All Products
Search
Document Center

AnalyticDB for MySQL:Import data from Apache Flink

Last Updated:Jan 31, 2024

This topic describes how to import data from Apache Flink to AnalyticDB for MySQL Data Warehouse Edition (V3.0).

Prerequisites

  • An Apache Flink driver is downloaded and deployed to the ${Flink deployment directory}/lib directory of all Apache Flink nodes. You can download the driver corresponding to your Apache Flink version. The following section lists the drivers corresponding to the Apache Flink versions:

    To download drivers of other Apache Flink versions, go to the JDBC SQL Connector page.

  • A MySQL driver is downloaded and deployed to the ${Flink deployment directory}/lib directory of all Apache Flink nodes.

    Note

    The version of the MySQL driver must be 5.1.40 or later. To download MySQL drivers, go to the mysql/mysql-connector-java page.

  • The Apache Flink cluster is restarted after all JAR packages are deployed. For more information about how to start a cluster, see Step 2: Start a Cluster.

  • A database and a table are created in the destination AnalyticDB for MySQL cluster to store the data to be written. For more information about how to create a database and a table, see CREATE DATABASE and CREATE TABLE.

    Note
    • In this example, the tpch database is used. Execute the following statement to create the database:

      CREATE DATABASE IF NOT EXISTS tpch;
    • In this example, the person database is used. Execute the following statement to create the table:

      CREATE TABLE IF NOT EXISTS person(user_id string, user_name string, age int);
  • If the AnalyticDB for MySQL cluster is in elastic mode, you must turn on ENI in the Network Information section of the Cluster Information page.启用ENI网络

Precautions

  • This topic describes only how to use Apache Flink SQL to create a table and write data to AnalyticDB for MySQL. For more information about how to use Apache Flink JDBC API to write data, see JDBC Connector.

  • The method described in this topic is applicable only to Apache Flink 1.11 and later. To write data of other Apache Flink versions to an AnalyticDB for MySQL cluster, you can use one of the following methods:

    • For information about how to write data of Apache Flink 1.10 and 1.9, see JDBC Connector .

    • For information about how to write data of Apache Flink 1.8 and earlier, see JDBCAppendTableSink .

Procedure

Note

In this example, a CSV file is used as the source data to be written.

Step

Description

Step 1: Prepare data

Create a CSV file, write source data to the file, and then deploy the new file to the /root directory of all Apache Flink nodes.

Step 2: Write data

Use SQL statements to create a source table and a result table in Apache Flink and write the source data to AnalyticDB for MySQL by using these tables.

Step 3: Verify data

Log on to the destination AnalyticDB for MySQL database to check whether the source data is written.

Step 1: Prepare data

  1. In the root directory of an Apache Flink node, run the vim /root/data.csv command to create a CSV file named data.csv.

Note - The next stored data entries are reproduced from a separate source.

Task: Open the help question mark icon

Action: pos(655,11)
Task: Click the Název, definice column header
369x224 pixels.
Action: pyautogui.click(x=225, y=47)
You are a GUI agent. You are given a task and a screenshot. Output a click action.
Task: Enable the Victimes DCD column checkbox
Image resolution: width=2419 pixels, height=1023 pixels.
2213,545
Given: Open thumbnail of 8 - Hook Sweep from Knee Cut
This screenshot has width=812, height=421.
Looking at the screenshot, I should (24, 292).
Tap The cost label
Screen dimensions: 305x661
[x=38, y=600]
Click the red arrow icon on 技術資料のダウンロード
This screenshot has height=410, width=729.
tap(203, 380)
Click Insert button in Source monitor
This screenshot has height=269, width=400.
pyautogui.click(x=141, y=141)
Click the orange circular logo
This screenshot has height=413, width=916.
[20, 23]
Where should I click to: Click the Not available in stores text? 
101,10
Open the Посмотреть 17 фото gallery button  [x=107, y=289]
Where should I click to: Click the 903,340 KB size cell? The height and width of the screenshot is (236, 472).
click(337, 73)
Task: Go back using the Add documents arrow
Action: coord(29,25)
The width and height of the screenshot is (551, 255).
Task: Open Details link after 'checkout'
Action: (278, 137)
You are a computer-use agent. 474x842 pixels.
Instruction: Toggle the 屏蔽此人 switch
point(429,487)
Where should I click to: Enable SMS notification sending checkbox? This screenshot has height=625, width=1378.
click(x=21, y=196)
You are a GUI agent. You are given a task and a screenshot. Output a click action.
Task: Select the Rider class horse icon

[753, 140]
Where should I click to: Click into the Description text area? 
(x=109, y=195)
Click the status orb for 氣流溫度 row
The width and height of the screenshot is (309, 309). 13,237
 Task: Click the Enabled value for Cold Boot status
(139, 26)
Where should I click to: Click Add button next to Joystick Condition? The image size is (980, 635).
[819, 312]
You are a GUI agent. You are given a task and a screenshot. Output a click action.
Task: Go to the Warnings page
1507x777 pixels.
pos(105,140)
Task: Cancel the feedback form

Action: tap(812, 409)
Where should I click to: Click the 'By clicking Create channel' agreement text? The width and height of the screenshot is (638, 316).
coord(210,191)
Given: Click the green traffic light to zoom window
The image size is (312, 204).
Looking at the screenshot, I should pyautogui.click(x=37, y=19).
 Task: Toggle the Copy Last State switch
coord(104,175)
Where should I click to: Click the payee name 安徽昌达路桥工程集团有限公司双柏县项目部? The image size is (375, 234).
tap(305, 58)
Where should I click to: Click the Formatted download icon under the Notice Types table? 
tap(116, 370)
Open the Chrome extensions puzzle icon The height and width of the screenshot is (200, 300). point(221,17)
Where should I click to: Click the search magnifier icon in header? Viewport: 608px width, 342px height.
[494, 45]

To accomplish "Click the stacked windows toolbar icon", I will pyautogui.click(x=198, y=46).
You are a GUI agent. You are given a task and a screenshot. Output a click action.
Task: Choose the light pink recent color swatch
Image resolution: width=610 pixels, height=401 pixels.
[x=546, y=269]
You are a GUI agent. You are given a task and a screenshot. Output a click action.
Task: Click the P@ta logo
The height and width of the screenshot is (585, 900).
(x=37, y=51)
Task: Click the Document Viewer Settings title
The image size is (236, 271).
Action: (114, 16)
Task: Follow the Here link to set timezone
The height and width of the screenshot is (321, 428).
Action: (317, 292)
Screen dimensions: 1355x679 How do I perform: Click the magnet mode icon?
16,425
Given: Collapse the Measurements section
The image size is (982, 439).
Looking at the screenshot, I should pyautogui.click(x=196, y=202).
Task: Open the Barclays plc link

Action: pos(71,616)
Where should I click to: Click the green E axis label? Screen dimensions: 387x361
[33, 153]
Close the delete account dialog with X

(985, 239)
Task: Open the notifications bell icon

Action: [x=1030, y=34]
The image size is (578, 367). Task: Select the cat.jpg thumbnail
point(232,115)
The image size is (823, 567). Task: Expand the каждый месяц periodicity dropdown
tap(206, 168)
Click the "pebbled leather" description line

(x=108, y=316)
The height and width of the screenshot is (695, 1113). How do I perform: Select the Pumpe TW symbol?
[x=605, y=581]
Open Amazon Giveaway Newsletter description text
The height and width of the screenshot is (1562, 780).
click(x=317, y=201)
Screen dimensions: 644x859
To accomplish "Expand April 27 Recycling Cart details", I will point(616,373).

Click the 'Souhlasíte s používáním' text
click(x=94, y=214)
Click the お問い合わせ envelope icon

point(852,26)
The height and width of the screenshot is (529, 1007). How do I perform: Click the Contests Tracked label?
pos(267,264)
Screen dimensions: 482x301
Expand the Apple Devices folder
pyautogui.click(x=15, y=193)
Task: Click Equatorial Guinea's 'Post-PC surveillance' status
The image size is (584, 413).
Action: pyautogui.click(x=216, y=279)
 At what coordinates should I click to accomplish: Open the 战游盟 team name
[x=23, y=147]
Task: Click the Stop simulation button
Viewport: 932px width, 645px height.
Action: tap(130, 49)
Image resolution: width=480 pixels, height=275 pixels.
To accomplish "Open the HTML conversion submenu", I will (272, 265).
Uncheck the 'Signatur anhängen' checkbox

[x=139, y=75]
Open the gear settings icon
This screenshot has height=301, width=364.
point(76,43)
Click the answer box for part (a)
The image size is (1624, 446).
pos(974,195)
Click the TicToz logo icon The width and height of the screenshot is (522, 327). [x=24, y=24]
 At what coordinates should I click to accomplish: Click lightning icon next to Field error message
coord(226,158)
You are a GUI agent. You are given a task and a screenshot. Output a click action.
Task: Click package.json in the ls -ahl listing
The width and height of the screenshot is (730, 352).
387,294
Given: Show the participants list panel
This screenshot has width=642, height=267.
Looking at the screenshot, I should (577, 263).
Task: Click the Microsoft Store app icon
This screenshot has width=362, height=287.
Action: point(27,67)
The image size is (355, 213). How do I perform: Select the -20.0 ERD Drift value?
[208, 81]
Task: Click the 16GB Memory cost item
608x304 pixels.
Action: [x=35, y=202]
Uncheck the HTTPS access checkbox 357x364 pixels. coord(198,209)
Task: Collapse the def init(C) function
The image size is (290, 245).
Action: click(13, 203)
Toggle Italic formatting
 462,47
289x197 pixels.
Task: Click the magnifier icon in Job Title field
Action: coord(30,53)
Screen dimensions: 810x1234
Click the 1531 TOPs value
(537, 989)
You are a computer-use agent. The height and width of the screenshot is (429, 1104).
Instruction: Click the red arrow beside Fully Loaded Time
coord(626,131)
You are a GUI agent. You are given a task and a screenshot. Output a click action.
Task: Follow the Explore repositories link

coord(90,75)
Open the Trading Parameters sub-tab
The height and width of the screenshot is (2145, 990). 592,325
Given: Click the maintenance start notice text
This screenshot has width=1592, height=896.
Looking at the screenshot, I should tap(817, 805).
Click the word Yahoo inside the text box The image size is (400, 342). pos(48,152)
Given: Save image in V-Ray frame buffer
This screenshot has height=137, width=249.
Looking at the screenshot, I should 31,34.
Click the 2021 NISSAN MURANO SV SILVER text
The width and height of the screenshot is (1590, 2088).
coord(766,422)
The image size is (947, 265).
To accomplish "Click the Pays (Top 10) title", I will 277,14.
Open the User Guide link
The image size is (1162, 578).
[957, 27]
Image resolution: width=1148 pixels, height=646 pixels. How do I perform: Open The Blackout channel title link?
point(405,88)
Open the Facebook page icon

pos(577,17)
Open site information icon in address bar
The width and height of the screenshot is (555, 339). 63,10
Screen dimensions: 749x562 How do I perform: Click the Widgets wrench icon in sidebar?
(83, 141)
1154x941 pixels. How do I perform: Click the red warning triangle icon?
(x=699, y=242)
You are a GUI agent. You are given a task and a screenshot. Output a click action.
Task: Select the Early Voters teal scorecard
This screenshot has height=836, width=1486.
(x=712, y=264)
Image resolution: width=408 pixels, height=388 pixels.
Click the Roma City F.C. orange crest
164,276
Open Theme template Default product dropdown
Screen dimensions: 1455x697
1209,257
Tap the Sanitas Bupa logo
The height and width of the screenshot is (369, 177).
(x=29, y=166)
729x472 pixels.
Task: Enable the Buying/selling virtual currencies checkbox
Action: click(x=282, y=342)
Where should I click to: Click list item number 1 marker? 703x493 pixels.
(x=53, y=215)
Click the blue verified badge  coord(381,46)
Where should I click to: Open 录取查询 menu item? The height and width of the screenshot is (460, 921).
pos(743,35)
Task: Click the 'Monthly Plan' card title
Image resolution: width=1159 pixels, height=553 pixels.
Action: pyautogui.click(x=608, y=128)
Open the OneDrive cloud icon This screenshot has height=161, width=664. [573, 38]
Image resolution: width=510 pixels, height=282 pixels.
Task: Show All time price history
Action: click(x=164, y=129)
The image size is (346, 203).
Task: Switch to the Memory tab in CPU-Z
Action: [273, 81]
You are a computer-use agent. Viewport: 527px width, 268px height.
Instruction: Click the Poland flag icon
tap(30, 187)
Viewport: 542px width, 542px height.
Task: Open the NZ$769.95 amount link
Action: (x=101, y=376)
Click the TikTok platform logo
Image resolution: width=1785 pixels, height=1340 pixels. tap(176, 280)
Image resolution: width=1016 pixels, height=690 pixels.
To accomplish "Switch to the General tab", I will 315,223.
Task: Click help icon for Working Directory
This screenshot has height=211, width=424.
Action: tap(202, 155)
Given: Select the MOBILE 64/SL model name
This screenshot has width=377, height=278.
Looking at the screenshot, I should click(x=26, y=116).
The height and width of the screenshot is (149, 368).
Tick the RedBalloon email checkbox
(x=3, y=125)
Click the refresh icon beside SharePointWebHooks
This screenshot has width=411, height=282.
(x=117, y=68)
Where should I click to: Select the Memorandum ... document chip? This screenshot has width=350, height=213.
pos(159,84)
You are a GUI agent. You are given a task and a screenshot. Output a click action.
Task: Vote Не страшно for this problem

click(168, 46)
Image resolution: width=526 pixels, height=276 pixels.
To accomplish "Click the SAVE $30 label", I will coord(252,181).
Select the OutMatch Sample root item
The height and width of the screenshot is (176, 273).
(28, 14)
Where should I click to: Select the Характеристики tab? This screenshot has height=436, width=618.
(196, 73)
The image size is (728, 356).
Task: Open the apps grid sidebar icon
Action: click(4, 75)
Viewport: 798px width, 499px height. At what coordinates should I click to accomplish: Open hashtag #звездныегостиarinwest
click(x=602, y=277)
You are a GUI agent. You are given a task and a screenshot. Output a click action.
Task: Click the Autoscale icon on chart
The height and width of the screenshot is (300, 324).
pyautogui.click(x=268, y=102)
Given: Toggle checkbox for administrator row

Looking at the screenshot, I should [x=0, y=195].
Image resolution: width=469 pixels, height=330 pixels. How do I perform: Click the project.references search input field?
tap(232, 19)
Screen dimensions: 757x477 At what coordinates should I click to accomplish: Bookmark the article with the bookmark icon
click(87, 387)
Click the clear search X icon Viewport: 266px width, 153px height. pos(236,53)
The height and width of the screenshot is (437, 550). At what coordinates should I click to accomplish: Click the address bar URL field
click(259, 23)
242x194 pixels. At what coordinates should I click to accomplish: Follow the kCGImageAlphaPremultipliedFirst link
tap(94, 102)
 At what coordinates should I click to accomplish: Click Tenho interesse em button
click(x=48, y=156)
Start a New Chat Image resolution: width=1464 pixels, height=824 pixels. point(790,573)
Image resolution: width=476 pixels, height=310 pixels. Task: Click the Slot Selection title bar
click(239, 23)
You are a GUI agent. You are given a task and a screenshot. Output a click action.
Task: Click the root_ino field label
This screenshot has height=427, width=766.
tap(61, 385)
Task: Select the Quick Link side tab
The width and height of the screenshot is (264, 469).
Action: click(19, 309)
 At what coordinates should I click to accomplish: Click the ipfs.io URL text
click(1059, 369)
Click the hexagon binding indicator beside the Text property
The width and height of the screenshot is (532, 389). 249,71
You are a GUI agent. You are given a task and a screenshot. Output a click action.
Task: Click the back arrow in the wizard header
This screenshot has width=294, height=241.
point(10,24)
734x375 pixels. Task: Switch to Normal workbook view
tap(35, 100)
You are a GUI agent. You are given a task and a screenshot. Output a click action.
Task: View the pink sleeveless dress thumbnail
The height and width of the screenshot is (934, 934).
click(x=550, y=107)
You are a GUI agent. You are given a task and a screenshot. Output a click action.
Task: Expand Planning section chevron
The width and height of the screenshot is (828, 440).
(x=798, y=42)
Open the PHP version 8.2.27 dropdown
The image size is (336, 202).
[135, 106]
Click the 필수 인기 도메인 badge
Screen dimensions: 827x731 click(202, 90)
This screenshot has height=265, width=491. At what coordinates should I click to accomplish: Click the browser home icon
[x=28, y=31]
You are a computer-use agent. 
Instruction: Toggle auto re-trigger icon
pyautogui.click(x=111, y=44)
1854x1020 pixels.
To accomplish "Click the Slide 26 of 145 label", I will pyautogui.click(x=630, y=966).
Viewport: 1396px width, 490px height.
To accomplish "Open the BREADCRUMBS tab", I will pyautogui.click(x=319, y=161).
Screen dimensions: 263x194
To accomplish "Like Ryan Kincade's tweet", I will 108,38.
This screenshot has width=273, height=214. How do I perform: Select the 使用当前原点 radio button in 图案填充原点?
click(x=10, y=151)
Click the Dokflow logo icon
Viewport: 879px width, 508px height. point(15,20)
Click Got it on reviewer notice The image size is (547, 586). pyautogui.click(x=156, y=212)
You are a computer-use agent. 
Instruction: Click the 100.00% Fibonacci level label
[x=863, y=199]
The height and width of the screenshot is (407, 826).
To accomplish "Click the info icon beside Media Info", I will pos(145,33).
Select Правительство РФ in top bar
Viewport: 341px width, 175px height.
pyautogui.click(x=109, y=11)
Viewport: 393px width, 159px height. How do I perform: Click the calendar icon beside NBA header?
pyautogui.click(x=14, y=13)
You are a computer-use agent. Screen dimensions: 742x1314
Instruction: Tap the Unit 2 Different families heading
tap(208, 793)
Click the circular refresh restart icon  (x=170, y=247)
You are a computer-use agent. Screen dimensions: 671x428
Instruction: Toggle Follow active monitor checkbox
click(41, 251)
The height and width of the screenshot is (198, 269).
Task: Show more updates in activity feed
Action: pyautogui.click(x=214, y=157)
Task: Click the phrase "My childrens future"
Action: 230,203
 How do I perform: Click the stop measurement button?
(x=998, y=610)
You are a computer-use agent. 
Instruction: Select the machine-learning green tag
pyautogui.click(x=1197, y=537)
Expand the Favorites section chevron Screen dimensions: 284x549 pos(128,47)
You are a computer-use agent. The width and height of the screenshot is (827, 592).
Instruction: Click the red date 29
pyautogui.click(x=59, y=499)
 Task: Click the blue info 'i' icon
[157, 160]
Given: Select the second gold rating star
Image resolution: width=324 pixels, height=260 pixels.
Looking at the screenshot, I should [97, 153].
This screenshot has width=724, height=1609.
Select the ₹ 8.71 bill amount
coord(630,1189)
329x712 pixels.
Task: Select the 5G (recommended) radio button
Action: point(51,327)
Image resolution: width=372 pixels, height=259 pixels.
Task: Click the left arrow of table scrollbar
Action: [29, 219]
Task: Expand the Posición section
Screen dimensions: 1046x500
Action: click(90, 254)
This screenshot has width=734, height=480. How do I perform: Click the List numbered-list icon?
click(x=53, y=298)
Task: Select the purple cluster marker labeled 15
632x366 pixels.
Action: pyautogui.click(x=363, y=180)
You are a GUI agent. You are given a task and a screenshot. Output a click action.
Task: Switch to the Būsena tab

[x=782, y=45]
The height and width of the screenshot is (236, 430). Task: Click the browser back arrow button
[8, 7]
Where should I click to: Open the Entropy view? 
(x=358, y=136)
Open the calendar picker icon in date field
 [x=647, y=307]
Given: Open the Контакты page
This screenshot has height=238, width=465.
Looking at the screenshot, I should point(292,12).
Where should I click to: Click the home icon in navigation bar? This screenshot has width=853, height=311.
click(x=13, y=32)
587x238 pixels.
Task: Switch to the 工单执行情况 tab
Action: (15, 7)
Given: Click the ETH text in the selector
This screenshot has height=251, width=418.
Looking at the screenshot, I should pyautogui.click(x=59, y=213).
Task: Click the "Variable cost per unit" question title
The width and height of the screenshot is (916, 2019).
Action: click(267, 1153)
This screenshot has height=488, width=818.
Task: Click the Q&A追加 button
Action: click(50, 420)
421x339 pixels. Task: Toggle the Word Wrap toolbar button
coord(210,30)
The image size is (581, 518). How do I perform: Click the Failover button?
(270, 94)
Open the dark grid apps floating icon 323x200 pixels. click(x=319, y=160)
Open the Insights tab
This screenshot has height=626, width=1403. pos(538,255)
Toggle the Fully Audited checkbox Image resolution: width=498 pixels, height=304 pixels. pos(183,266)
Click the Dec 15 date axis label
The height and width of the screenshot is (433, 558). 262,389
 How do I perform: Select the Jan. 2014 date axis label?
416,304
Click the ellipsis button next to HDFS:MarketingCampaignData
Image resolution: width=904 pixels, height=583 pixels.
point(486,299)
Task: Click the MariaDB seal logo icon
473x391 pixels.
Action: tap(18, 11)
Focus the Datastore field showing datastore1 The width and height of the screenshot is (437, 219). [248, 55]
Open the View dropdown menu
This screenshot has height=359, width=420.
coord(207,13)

    The CSV file contains the following data. You can copy more rows of data to increase the amount of data to be written.

    0,json00,20
    1,json01,21
    2,json02,22
    3,json03,23
    4,json04,24
    5,json05,25
    6,json06,26
    7,json07,27
    8,json08,28
    9,json09,29
  2. After the CSV file is created, deploy the file to the /root directory of other Apache Flink nodes.

Step 2: Write data

  1. Start and run the Apache Flink SQL application. For more information about the procedures, see Starting the SQL Client CLI.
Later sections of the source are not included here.